Я стараюсь вспомнить, какой он был — высокий или низкий, веселый или серьезный… В конце концов он представляется мне большим, несправедливым, жестоким, недоверчивым, порочным, злым, некрасивым… То были десять определяющих для меня лет, в эти годы у мальчика формируются понятия, закрепляются идеи, образы, чувства. А он за все это время был со мной два или три раза— и то случайно и недолго. Я не могу его ощутить, он тает в пространстве, это не человек из плоти и крови, а идея, которая случайно забрела в мою голову вместе с массой слишком тягостных обстоятельств; вот что важно: как объяснить уход на войну и смерть моего брата и многое — многое другое? По возрасту отец совсем не должен был идти на войну, но он пошел, позабыв о том, что у него есть двое сыновей, жена, родовое имущество и многочисленные обязанности. Все‑таки он пошел. Разве этого мало? Перед глазами у меня вспыхивают нечеткие круги, расплывшиеся, словно их нарисовали на классной доске, а потом начали стирать, но бросили, и на черном фоне остались лишь бесформенные пятна. Но одно я помшо так четко, словно это было вчера: очень непохожие друг на друга мужчина и женщина ведут за руку сквозь ярмарочную гомонящую толпу двух мальчиков, и вдруг я вижу себя с сияющей ярче солнца игрушечной шпагой в руках.

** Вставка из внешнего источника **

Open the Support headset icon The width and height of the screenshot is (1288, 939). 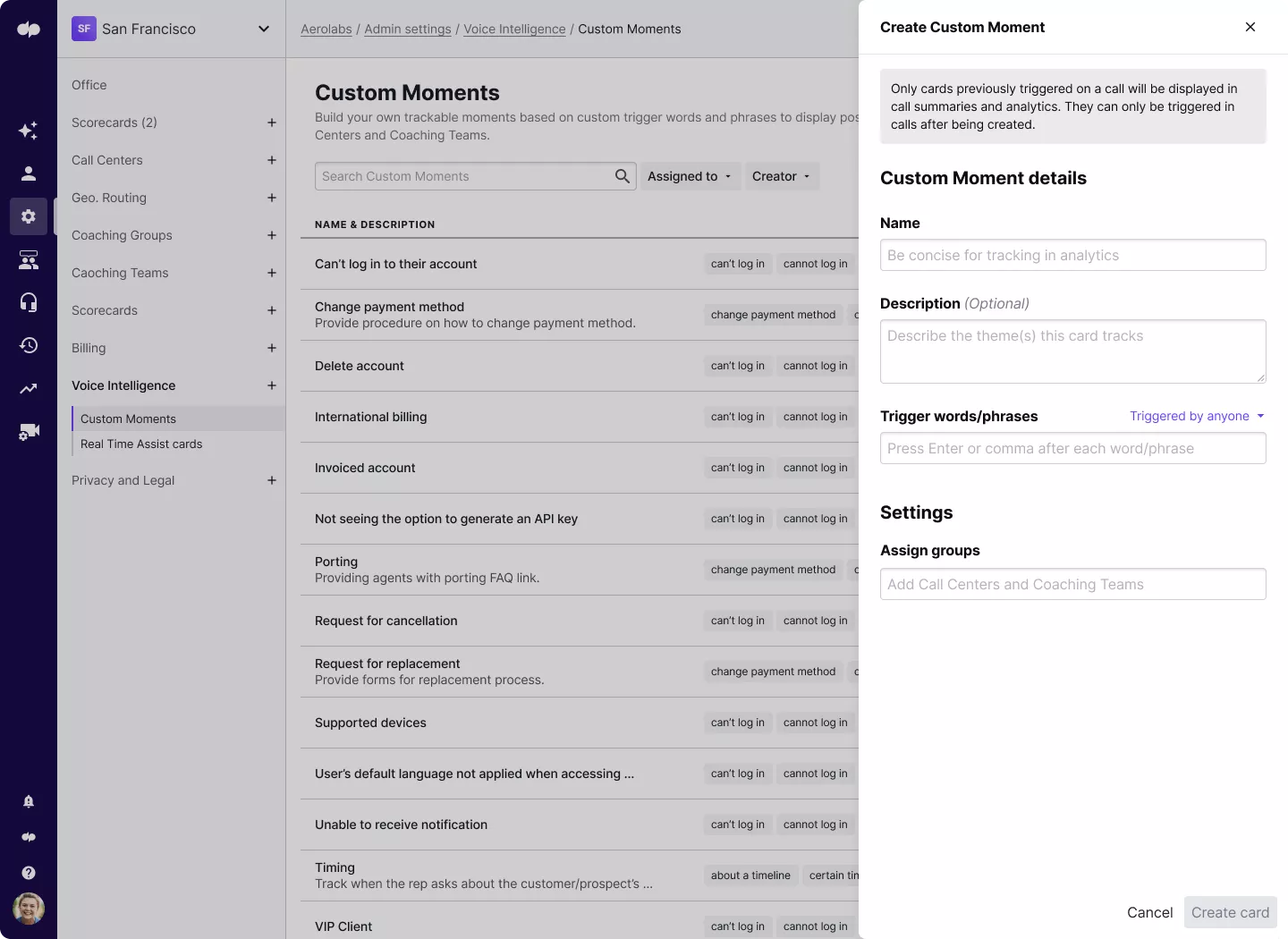coord(29,302)
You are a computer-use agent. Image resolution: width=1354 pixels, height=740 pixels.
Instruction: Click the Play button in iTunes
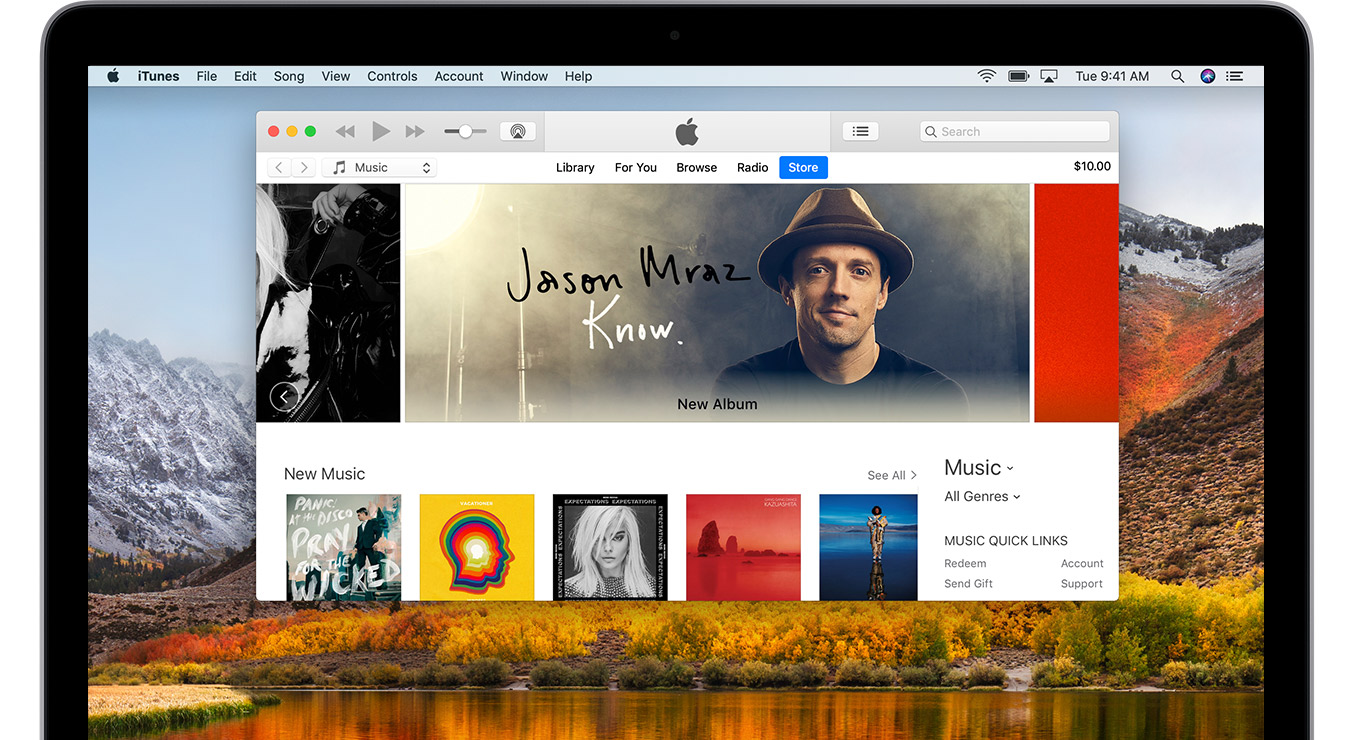coord(380,131)
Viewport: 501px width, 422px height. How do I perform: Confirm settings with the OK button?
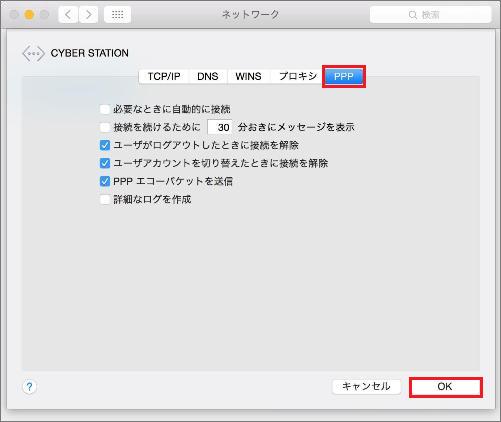coord(445,387)
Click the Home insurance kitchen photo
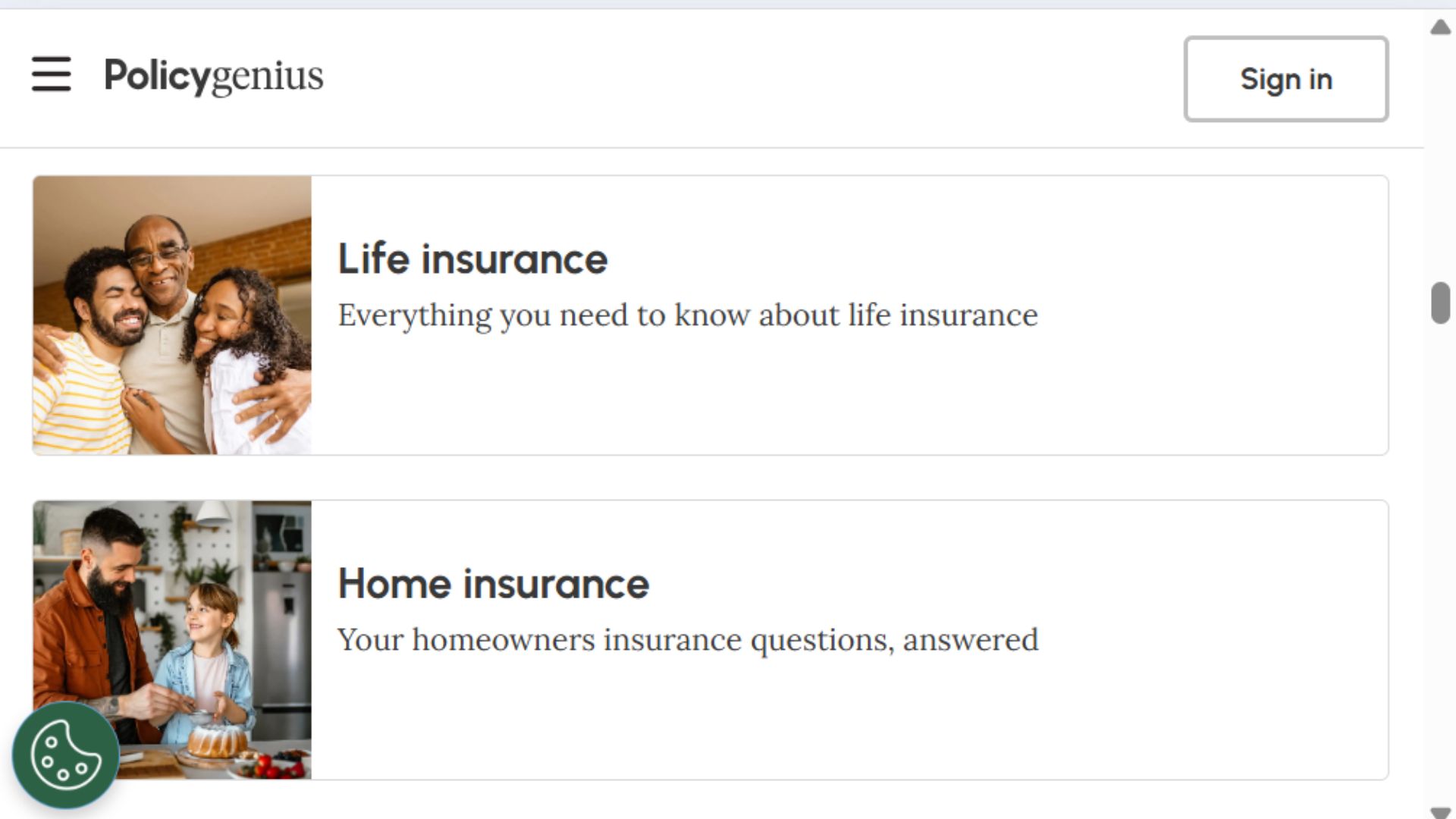 point(172,639)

Но вот все расплывается, и я не знаю, было то воспоминание или сон. Внезапно шпага вновь появляется, по ней непрерывной струей течет густая красная кровь; у моих ног лежат женщина и ребенок с удивленным лицом моего брата, а мужчина, еще живой, словно с тоской молит меня о чем‑то, вскинув руку; его глаза вдруг наполняются прозрачным пеплом и закрываются, и мужчина нежно приникает к женщине, точно обнимая ее. И больше ничего. Все остальное тонет в непроглядном тумане.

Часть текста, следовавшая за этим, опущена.